Double down on stimulus amidst potential trade war armistice.
It seems two key equities markets are currently factoring in two key expectations:
US markets - expect a trade deal and a dovish Federal Reserve; and
China markets - expect a Government stimulus trickle-down effect plus a quadruple weighting of China A-shares in the MSCI emerging markets index.
Basically, this means rocket fuel for equities and bonds.
But what of a trade war armistice? Will Donald Trump relinquish his favored blunt instrument for a ‘good’ deal or just ‘a’ deal?
The lack of detail doesn’t fill me with confidence that it will be a great deal (if there is one at all), but then again we may know more this month with a ‘signing ceremony’ scheduled for 27 March, assuming it goes ahead.
Interestingly though, if there is a workable deal and Tariffs make way for a return to free trade, then it might be reasonable to assume an economic growth scenario.

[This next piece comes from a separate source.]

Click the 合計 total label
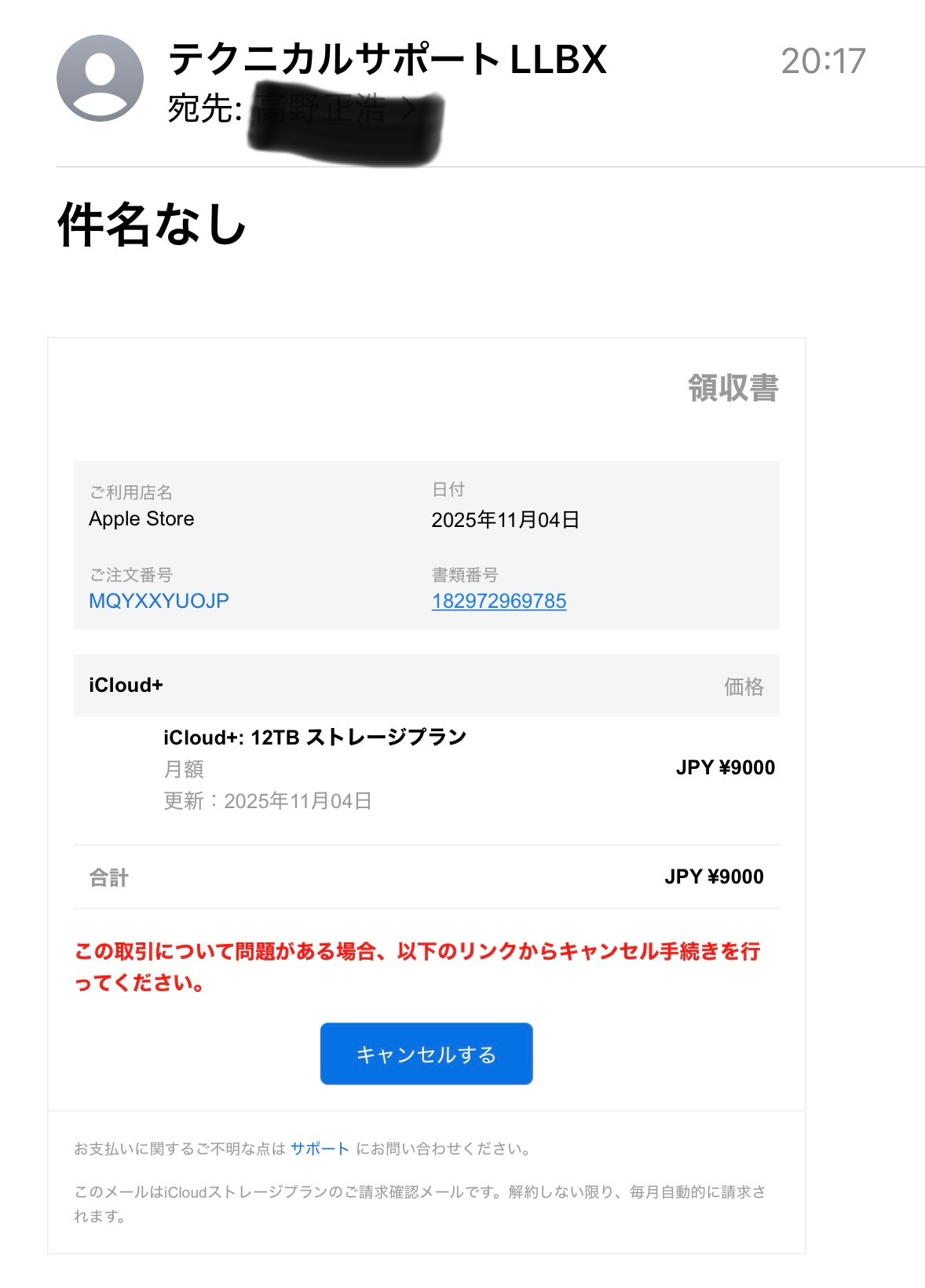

As the US is likely to be the main recipient of this, there’s potential for higher US inflation and an overheating economy, and in turn the Fed having to step in and adjust interest rates.
If that happens, do we end up back where we were in December 2018 when the Federal Reserve was contemplating 3 to 4 rate hikes in 2019?
We all know what happens to bond and equities markets when the next move in interests rates is expected to be up.